> **Assignment**: Carry on the passage below about Rudolph's years at the Reformed Episcopal Seminary, picking up after its final sentence.

> **Document passage**:
++++++++++
The board of trustees of the Reformed Episcopal Seminary elected Rudolph to teach dogmatic theology in 1903. He resigned as Bishop Sabine’s assistant in order to take up the challenge of this new work. Later, he became professor of Biblical theology and Christian ethics. He devoted twenty-seven years of his life to training men for pastoral service, using A. A. Hodge’s Outlines of Theology, which presents theological topics in question and answer format, to stimulate discussion in the classroom. And to make sure that his students knew the Bible, he required that they read through it in its entirety in two years using James M. Gray’s Biblical Synthesis course.

The seminary granted Rudolph a sabbatical for the academic year 1930–31 to study abroad, but he died at his summer home in Dorset, VT, on September 16, 1930, before he was scheduled to leave.
++++++++++
> **Data section**:
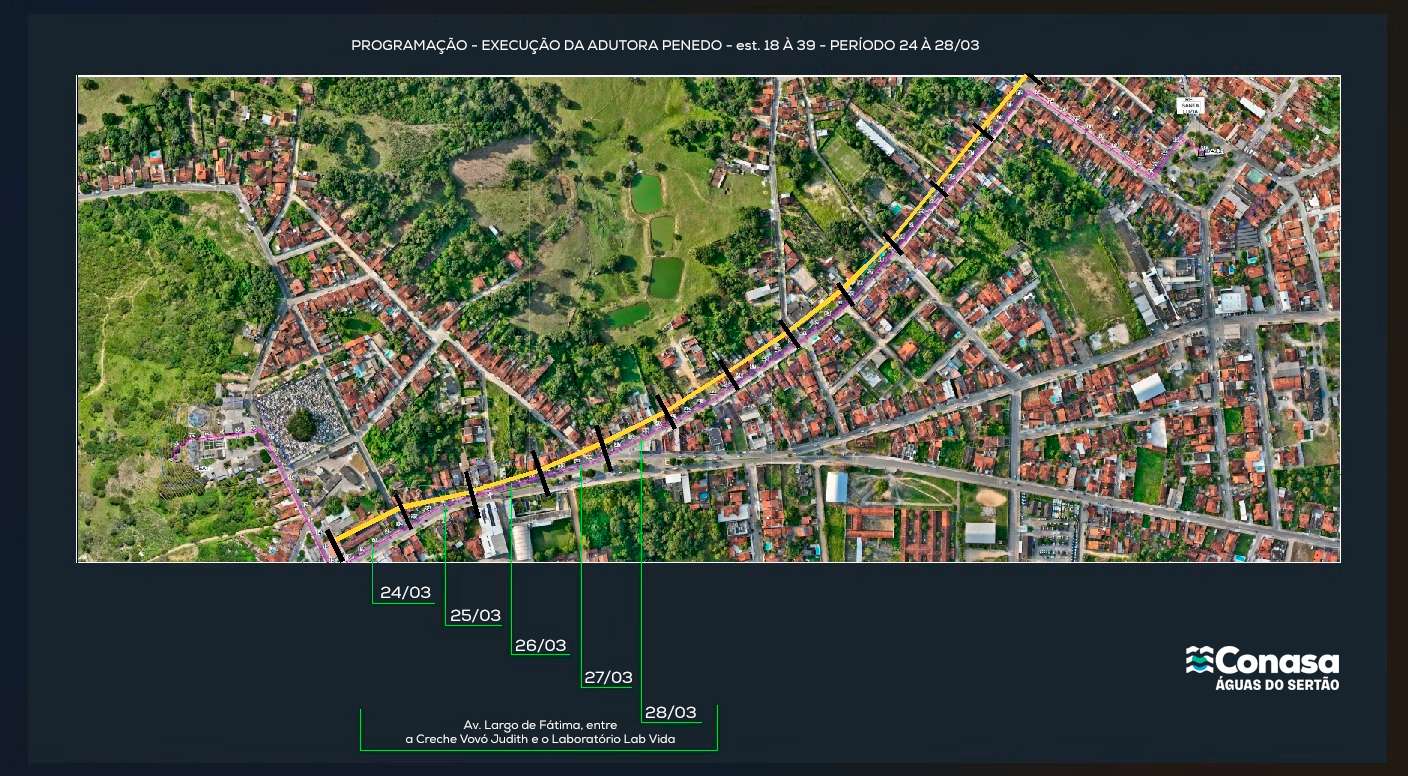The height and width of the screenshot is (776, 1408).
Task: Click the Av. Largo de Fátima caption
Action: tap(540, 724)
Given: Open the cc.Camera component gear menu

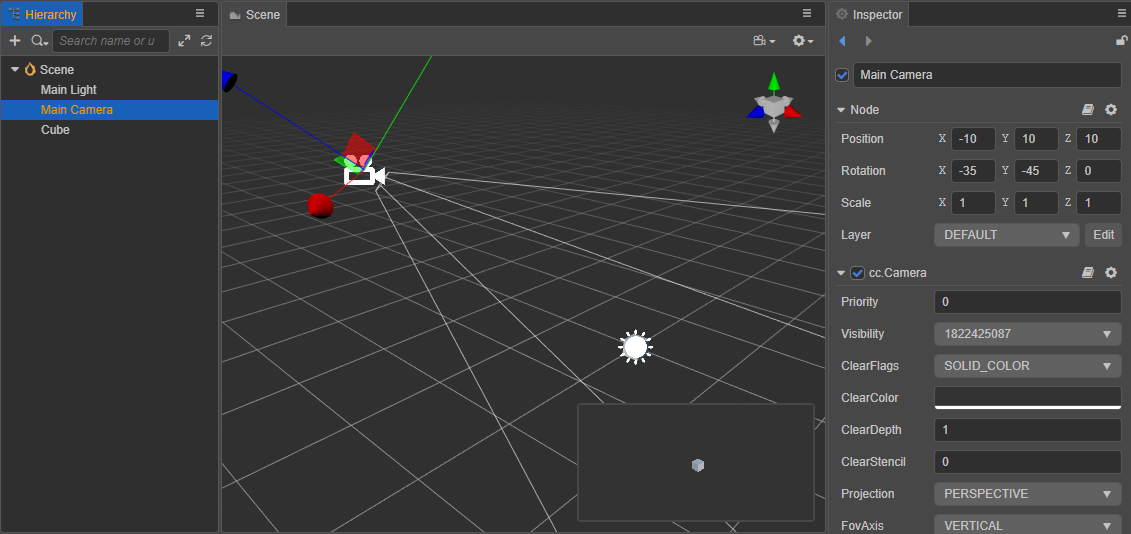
++++++++++
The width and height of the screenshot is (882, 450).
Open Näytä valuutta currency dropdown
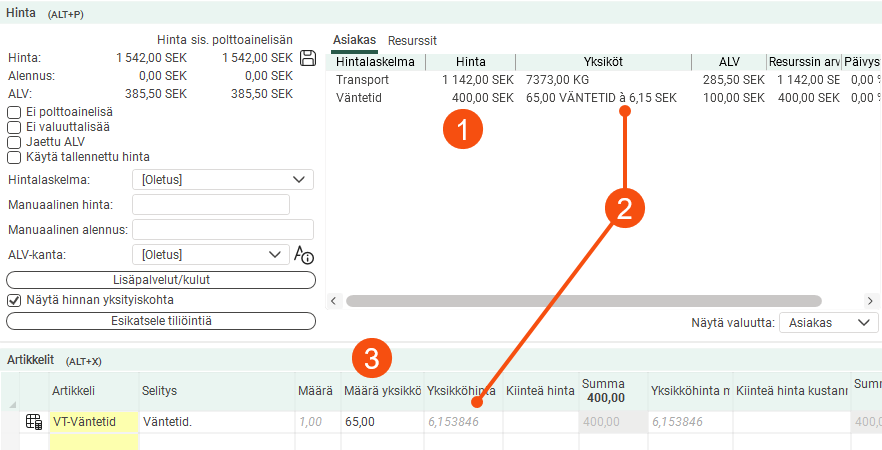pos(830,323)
++++++++++
> **Result of this exercise**:
== Sources ==
- Allen C. Guelzo, For the Union of Evangelical Christendom: The Irony of the Reformed Episcopalians (University Park, PA: Pennsylvania State University Press, 1994).
- “Bishop Robert Livingston Rudolph, 1865–1930” in RESume (Fall, 1981), pp. 1ff.
- Raymond A. Acker, A History of the Reformed Episcopal Seminary 1886–1964 (Phila.: Theological Seminary of the Reformed Episcopal Church, 1965).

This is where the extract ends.